Dalil kewajiban shaum/puasa ramadhan adalah 
فَمَن شَهِدَ مِنكُمُ الشَّهْرَ فَلْيَصُمْهُ
Siapa saja di antara kalian yang melihat hilal bulan Ramadhan, maka berpuasalah. (QS al-Baqarah [2]: 185).
Dalil shaum juga didasarkan pada hadis penuturan Ibn Umar ra. yang menyatakan:
«اَنَّ النَّبِيَ صَلَّى اللهُ عَلَيْهِ وَسَلَّمَ قَالَ: بُنِيَ اْلاِسْلاَمُ عَلَى خَمْسٍ: شَهاَدَةِ اَنْ لاَ الَهَ اِلاَّ اللهُ، وَاَنَّ مُحَمَّدًا رَسُوْلُ اللهِ، وَاِقاَمِ الصَّلاَةِ، وَاِيْتاَءِ الزَّكاَةِ، وَحَجِّ الْبَيْتِ، وَصَوْمِ رَمَضاَنَ»
Sesungguhnya Nabi saw. pernah bersabda, “Islam itu dibangun di atas lima perkara: kesaksian bahwa tidak Tuhan selain Allah dan bahwa Muhammad adalah utusan Allah; mendirikan shalat; menunaikan zakat; beribadah haji; dan shaum Ramadhan.” (HR al-Bukhari, Muslim dan Ahmad).
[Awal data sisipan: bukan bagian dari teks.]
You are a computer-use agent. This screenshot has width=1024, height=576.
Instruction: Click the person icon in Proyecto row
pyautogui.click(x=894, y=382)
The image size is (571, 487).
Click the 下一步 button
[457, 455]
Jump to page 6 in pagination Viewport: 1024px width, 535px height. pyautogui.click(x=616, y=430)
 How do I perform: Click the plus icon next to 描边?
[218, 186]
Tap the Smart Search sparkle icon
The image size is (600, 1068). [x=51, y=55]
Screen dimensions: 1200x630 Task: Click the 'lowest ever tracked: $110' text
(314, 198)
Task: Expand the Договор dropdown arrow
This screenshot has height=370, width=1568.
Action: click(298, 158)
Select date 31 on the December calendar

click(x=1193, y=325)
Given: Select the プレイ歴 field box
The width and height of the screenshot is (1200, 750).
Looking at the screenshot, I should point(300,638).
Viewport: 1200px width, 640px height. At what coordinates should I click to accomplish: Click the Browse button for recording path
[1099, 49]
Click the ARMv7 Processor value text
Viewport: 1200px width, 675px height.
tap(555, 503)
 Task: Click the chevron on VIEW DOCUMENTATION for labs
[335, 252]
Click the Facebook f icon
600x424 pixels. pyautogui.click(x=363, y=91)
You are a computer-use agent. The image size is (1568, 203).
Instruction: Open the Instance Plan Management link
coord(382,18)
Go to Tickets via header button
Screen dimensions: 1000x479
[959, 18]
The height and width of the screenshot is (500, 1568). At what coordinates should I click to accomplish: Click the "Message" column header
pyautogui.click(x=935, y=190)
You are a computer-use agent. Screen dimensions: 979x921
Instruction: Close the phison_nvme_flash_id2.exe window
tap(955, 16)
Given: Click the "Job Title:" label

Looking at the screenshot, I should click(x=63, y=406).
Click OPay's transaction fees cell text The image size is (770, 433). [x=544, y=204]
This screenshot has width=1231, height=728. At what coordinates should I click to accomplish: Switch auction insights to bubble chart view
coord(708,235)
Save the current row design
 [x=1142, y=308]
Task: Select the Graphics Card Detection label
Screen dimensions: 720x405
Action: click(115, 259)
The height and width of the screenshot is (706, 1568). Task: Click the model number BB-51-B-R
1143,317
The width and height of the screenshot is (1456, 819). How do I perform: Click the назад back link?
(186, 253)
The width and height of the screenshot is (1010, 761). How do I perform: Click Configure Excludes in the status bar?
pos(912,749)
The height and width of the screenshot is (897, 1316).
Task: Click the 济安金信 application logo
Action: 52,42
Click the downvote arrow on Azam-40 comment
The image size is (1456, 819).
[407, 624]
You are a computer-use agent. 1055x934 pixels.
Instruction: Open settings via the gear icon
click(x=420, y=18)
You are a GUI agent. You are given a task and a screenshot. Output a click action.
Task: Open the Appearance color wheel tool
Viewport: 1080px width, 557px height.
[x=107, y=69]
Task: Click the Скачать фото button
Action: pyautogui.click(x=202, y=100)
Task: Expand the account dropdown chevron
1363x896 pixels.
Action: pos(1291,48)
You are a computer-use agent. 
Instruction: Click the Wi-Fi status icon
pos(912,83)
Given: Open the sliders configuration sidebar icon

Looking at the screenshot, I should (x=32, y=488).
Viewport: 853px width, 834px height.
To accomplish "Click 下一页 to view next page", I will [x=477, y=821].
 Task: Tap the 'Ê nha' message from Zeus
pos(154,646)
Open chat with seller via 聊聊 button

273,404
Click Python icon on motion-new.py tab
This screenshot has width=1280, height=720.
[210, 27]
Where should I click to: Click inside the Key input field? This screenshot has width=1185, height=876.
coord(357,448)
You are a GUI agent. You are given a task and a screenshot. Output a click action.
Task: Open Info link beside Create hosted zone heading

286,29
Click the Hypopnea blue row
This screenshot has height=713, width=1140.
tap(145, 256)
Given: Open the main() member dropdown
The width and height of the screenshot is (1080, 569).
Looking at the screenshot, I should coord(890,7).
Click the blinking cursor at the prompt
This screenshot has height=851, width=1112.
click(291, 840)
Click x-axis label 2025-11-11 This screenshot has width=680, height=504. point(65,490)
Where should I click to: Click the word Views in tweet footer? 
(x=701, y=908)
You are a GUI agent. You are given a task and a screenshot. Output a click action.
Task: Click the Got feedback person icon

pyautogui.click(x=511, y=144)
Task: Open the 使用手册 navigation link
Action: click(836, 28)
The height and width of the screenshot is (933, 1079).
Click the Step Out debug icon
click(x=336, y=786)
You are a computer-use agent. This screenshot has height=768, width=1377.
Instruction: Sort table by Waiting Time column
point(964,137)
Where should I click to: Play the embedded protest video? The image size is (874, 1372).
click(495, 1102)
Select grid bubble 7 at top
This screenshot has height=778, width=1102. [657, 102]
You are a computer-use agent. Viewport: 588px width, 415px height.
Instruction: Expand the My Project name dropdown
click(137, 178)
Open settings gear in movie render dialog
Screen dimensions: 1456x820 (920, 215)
Shaum wajib Bagi yang Balig dan Berakal
Karena itu, secara pasti shaum merupakan kewajiban setiap Muslim yang telah balig dan berakal. Dalam hal ini, anak-anak dan orang gila tidak wajib untuk berpuasa. Hal ini didasarkan pada sabda Nabi saw.:
«رُفِعَ الْقَلَمُ عَنْ ثَلاَثَةٍ: عَنِ الصَّبِي حَتَّى يَبْلُغَ وَعَنِ النَّائِمِ حَتَّى يَسْتَيْقِظَ وَعَنِ الْمَجْنُوْنِ حَتَّى يَفِيْقَ»
Telah diangkat pena (taklif hukum) atas tiga orang: dari anak kecil hingga balig; dari orang yang tidur hingga dia bangun; dan dari orang gila hingga ia waras. (HR Abu Dawud).